Records shown.

======

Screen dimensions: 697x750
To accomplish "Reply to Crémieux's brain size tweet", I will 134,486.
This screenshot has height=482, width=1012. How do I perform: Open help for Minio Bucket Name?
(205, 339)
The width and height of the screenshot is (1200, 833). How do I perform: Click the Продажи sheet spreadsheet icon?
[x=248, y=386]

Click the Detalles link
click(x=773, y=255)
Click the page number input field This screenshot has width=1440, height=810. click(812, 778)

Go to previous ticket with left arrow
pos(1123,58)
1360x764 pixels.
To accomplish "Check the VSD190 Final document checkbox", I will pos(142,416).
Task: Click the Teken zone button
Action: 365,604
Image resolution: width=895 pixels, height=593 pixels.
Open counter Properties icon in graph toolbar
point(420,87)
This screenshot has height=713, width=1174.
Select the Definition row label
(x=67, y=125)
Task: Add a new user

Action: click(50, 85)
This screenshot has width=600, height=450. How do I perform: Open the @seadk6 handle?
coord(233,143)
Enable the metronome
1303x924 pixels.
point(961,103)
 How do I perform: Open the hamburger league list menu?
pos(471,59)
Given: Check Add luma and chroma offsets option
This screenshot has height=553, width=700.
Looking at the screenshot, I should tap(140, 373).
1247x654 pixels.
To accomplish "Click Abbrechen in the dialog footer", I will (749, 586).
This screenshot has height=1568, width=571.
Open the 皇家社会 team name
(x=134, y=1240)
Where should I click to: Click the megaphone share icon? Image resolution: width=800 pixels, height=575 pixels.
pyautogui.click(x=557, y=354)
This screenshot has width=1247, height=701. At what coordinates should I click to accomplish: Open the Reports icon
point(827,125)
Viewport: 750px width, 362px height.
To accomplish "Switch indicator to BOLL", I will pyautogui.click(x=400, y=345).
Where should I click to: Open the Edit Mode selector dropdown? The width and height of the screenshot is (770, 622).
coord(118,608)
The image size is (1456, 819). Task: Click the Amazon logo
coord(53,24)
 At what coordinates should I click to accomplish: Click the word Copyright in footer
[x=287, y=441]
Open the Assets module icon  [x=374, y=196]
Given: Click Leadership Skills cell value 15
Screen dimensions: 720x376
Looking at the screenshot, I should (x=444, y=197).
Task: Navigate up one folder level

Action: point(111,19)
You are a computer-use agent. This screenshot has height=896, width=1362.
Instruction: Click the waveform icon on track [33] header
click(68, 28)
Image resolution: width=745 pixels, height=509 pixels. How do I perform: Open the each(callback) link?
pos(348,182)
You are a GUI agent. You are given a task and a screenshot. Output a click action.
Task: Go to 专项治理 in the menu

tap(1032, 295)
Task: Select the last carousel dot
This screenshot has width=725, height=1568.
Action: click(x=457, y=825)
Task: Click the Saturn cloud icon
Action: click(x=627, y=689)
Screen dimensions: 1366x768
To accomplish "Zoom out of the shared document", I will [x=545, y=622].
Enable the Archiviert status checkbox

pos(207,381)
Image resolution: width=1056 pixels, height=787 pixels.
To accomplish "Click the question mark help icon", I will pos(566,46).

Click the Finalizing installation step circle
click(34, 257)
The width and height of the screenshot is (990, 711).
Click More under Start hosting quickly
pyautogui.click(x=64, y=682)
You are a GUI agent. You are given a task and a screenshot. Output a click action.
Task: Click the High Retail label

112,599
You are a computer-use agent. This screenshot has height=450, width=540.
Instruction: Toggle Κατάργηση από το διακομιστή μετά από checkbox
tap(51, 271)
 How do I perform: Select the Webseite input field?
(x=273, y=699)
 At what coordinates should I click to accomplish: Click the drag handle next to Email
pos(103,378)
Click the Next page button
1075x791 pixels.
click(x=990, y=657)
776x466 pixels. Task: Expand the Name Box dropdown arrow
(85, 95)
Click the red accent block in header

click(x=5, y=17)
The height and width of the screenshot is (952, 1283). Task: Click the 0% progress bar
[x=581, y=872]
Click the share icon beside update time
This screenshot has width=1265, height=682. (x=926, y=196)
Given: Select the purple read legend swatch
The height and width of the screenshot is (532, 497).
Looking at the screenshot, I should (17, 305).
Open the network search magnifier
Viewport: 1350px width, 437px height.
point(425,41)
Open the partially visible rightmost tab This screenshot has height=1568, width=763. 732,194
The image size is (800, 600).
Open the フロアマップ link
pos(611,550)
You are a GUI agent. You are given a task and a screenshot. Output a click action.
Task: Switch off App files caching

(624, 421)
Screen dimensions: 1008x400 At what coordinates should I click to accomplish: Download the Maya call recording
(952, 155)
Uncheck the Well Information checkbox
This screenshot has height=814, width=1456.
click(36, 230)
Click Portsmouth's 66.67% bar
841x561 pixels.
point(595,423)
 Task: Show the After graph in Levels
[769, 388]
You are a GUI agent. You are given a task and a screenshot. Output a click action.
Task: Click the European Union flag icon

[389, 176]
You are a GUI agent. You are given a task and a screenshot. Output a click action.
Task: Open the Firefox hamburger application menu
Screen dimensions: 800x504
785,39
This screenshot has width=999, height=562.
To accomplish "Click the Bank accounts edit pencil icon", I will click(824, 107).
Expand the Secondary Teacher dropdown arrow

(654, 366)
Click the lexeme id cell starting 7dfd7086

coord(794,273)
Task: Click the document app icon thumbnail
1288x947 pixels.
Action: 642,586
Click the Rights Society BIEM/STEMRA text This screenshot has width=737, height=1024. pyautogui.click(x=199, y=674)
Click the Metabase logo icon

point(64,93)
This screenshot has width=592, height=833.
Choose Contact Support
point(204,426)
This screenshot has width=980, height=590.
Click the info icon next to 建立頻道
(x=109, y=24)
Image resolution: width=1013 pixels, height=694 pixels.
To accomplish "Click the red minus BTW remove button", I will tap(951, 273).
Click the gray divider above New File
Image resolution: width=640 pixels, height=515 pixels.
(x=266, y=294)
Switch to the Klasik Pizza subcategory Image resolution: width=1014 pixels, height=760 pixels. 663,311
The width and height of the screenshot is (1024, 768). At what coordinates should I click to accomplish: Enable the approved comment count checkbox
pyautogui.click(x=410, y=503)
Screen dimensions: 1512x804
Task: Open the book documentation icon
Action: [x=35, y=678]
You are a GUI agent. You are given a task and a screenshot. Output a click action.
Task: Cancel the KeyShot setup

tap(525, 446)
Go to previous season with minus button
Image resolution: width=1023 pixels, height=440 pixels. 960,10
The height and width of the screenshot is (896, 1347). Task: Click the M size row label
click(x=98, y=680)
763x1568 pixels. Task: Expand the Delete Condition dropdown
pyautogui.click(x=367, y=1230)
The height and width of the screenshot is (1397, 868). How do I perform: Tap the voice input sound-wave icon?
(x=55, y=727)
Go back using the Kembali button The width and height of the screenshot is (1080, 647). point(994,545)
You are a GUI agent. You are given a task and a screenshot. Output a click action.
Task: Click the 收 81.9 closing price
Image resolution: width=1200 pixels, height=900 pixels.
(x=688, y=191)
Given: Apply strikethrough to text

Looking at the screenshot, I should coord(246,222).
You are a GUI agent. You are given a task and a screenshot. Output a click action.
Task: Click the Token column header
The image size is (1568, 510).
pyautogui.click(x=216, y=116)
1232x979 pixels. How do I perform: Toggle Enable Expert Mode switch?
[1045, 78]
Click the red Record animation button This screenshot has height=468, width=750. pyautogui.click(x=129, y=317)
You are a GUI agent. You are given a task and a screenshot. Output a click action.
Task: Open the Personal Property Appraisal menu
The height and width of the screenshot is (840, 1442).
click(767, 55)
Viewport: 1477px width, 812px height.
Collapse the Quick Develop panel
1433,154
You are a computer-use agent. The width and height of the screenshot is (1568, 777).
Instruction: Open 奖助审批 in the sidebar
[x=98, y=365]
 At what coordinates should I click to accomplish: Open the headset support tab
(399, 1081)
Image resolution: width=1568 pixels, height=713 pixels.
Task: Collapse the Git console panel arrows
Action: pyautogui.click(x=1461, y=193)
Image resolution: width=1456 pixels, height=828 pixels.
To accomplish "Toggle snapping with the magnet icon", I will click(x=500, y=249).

======

Instructions for the task. Which lines above run from the one containing "This screenshot has width=999, height=562." down to the one containing "Task: Click the document app icon thumbnail"? Repeat exactly those, both ends included, and nothing else.

Task result.
This screenshot has width=999, height=562.
To accomplish "Click the Bank accounts edit pencil icon", I will click(824, 107).
Expand the Secondary Teacher dropdown arrow

(654, 366)
Click the lexeme id cell starting 7dfd7086

coord(794,273)
Task: Click the document app icon thumbnail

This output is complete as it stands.